For DR, ArgoCD in the Shared Services account manages both primary and DR clusters:

ARGOCD MULTI-CLUSTER
=====================
Shared Services Account
+----------------------------------+
| ArgoCD (management cluster) |
| |
| Application: payments-primary |
| → target: primary EKS/GKE |
| → sync: automated |
| |
| Application: payments-dr |
| → target: DR EKS/GKE |
| → sync: automated |
| → replicas: reduced (or 0) |
| |
| ApplicationSet: all-envs |
| → generates apps for both |
| clusters from same manifests |
+----------------------------------+
| |
v v
Primary Cluster DR Cluster
(full capacity) (pilot light)

ApplicationSet for multi-cluster DR:

apiVersion: argoproj.io/v1alpha1
kind: ApplicationSet
metadata:
name: payments-multi-cluster
namespace: argocd
spec:
generators:
- list:
elements:
- cluster: prod-primary
url: https://primary-eks.me-south-1.eks.amazonaws.com
region: me-south-1
replicas: "6"
- cluster: prod-dr
url: https://dr-eks.eu-west-1.eks.amazonaws.com
region: eu-west-1
replicas: "2" # reduced for pilot-light
template:
metadata:
name: "payments-{{cluster}}"
spec:
project: production
source:
repoURL: https://github.com/bank/gitops-repo.git
targetRevision: main
path: apps/payments/overlays/{{cluster}}
destination:
server: "{{url}}"
namespace: payments
syncPolicy:
automated:
prune: true
selfHeal: true

Scenario 1: Design HA for a Payment Processing App on EKS

Section titled “Scenario 1: Design HA for a Payment Processing App on EKS”

“Design high availability for a payment processing application on EKS that cannot tolerate more than 30 seconds of downtime.”

_Required work_
Decide whether each statement agrees with the ArgoCD text above, answering yes or no and quoting the text's deciding words: (a) the DR cluster in the ApplicationSet is given 2 replicas; (b) the primary cluster is in region eu-west-1; (c) the automated sync policy has pruning turned off.

_Data rows_
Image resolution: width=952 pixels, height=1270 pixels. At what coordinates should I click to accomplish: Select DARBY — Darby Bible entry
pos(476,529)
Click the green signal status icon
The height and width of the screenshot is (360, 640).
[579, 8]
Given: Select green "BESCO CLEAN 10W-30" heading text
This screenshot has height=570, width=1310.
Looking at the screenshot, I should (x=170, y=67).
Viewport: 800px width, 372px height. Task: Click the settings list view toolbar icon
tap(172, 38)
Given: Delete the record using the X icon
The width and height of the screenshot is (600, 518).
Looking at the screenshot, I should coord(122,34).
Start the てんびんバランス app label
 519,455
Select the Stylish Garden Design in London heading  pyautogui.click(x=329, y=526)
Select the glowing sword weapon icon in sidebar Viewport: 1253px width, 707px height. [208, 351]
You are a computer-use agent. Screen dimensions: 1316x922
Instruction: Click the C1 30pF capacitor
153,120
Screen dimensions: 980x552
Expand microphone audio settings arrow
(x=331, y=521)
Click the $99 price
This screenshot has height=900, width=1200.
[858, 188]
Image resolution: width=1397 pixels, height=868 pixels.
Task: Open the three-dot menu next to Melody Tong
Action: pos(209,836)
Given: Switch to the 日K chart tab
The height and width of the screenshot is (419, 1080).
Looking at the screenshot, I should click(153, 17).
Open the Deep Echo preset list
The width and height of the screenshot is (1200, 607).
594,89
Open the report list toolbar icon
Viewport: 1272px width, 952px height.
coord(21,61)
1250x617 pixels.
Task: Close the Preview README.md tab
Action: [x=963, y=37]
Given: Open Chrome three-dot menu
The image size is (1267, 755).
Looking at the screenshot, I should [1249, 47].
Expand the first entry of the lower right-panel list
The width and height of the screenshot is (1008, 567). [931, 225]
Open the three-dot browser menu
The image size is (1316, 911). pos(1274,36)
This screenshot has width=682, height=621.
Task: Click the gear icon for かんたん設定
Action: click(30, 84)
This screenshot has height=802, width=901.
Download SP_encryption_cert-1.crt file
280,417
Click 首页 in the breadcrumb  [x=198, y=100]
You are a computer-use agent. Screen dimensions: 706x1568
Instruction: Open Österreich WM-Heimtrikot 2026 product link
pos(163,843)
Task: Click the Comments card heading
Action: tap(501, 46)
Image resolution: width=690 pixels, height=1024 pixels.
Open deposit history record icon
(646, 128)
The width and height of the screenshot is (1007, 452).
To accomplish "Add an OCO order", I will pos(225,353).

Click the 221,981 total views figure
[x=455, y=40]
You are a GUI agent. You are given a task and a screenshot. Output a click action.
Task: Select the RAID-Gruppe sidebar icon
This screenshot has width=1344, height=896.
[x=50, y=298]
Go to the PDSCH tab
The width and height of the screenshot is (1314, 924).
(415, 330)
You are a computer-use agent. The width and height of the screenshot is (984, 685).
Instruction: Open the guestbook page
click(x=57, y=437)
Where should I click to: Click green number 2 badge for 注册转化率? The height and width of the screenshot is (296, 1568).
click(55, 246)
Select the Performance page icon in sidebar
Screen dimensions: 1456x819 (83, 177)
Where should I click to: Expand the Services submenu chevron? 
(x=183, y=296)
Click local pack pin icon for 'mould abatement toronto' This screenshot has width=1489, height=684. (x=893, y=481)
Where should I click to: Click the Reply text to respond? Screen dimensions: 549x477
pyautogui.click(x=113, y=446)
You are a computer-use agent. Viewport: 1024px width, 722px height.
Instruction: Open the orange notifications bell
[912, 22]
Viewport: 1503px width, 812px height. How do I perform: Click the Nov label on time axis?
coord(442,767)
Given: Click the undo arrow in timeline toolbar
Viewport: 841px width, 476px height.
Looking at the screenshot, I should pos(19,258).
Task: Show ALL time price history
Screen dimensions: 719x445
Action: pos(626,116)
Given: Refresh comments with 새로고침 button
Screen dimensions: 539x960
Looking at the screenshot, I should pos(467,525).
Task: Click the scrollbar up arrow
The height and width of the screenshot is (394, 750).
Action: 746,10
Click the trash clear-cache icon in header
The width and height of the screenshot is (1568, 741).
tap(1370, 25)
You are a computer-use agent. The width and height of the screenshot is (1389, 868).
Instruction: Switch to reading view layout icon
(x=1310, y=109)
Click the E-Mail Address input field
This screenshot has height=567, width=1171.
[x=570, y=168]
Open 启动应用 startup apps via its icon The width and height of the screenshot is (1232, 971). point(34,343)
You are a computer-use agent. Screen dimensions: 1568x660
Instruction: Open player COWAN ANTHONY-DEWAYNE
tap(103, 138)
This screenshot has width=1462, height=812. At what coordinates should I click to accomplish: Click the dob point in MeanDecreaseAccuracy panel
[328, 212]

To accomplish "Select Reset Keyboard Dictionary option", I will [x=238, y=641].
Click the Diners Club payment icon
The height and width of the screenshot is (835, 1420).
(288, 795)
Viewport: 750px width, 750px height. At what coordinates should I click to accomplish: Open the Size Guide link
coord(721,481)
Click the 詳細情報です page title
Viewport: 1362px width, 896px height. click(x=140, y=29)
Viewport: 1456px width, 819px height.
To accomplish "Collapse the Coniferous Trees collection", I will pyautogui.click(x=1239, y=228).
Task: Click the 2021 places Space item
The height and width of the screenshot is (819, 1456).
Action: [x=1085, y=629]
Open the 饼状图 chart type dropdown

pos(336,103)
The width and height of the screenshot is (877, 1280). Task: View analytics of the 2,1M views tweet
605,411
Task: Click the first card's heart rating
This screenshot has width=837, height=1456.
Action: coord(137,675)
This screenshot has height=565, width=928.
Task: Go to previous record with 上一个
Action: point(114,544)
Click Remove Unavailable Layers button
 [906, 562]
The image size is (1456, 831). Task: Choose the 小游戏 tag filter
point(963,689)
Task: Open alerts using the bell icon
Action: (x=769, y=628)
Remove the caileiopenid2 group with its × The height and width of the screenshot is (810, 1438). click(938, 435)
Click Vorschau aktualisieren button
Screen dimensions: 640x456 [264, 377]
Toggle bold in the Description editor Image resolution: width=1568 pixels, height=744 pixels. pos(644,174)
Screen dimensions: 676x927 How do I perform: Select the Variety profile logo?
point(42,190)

_Result of this exercise_
(a) Yes: `replicas: "2" # reduced for pilot-light`
(b) No: `region: me-south-1`
(c) No: `prune: true`